The second stanza furthers on the characteristics and occupants of the modern city. The lyrical voice describes the air and its pollution (“The brown waves of fog toss up to me”), being a consequence of the industrial and modern city. Just like the air comes to him in a particular way, he/she sees people in the streets accordingly. Notice how they are described: “Twisted faces from the bottom of the street,/ And tear from a passer-by with muddy skirts”. People appear to be sad and dirty; nothing in this portrait of modern London seems to be cheerful or positive, as poverty reigns in the streets. Furthermore, the lyrical voice describes a possible attempt to revert the picture in the city, but it is useless (“An aimless smile that hovers in the air/And vanishes along with the level of the roofs”). This stanza, and the entire poem, present a distinctly modern view of a city, most probably London, by focusing on the small details of everyday life and elevating them to “quasi-transcendent qualities”.
About T. S. Eliot
Thomas Stearns Eliot was born in 1888 and died in 1965. He was a British poet, playwright, essayist, publisher, and literary critic. T. S. Eliot was born in the United States and spent the first eighteen years of his life in St. Louis. He attended Harvard University and earned both an undergraduate and a graduate degree before going to the Sorbonne. In 1914, he moved and settled in England. A year later, he married Vivienne Haigh-Wood, but he divorced her after some years and remarried in 1956 to Valerie Fletcher. T. S. Eliot became a British citizen in 1927.
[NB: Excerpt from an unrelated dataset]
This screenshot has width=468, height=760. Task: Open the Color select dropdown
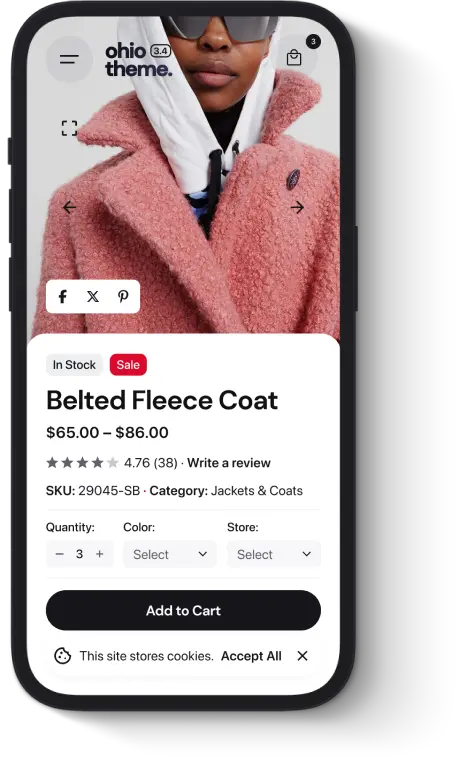(x=170, y=554)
When T. S. Eliot moved to London, he came under the influence of Ezra Pound, who convinced him of his literary talent and helped him publish several poems. Eliot’s poetry, Prufrock and Other Observations, collection was published in 1917 and established him as a leading poem of the avant-garde literary movement of that time. In 1922, he published ‘The Waste Land’. ‘The Waste Land is considered to be one of Eliot’s masterpieces and one of the most influential works of the twentieth century. T.S. Eliot’s reputation grew to immense proportions and, in the following years, he established himself as one of the dominant figures in English poetry and literary criticism. In 1948 he received the Order of Merit and the Nobel Prize in Literature.